Moorhens are so common, but almost never allow close approach. I was stood just across a small pond from this one, and it didn't mind at all.
Crocuses. They look more like the autumn-flowering variety to my eye - but perhaps are just planted too close together, making them etiolated.
A last visit to London for the foreseeable future gave me the opportunity to visit a highly regarded bird site - the London Wetland Centre. It's actually pretty easy to get to, in a pleasant part of west London - walking from the nearest railway station, Barnes, I mostly passed through common land, open scrub and trees.
This great-crested grebe was right in front of one of the hides, and took me by surprise - sadly it was in shade while the water behind was still brightly lit.
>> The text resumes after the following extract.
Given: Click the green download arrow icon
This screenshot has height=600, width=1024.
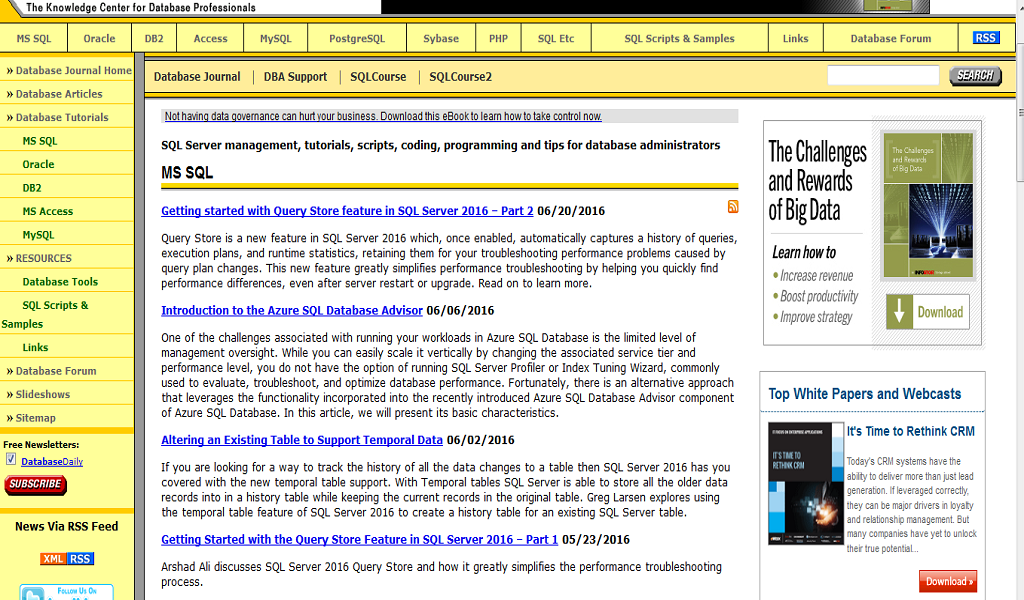Looking at the screenshot, I should point(899,312).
It's a very glossy place - former reservoirs converted into wetlands around the turn of the millennium, with a large visitor centre, cafe, and shop. The wetlands themselves are now starting to mature, and there are various gardens and exhibits around the place, with hides around the main bodies of water.
Backlit winter reed seedheads draw my attention again and again.
A wetland is a wetland - the natural environment felt very familiar, not that different from Marton Mere, my local patch. Here and there you could glimpse the city beyond, though, and low flying aircraft were a reminder of the location. The birds were all the usual suspects - and to be honest I was a bit disappointed, especially given the not inconsiderable entry fee. Moorhens, coots, mallards and tufted ducks. On the open water, canada goose, heron, teal, lots of gulls, cormorants, and lapwing.
A small crop of a much larger flock of lapwings - these were on the other side of the lake, so even at 700mm appear small.
One upshot was how tame they all were. Moorhens live on all the local bodies of water, but they never allow close approach - in London, they were quite content for me to stand a few metres away, photographing them. The light was perfect - low afternoon sun, if maybe a little too bright. Anyhow, I checked out a feeding station after wandering round for a while - and here my luck changed.
I'd checked their website for recent sightings, and knew a brambling had been seen, but it was very fortuitous it should appear just when I was watching. Conditions were difficult for photography, however - I was shooting into the sun, so contrast was much reduced; the bird was feeding on the ground in deep shade, and there were sunlit reeds between me and its location - reducing contrast still further. Nonetheless, I got record shots, and was able to watch the bird feeding for a few minutes. After spending the winter hopeful of seeing one with the many chaffinches at my other home location in Scotland, this was a relief as much anything. Carrying on my bird list from last year, this counts as species 32/101.
Another sign of spring - the earliest tree blossom (I guess alder?)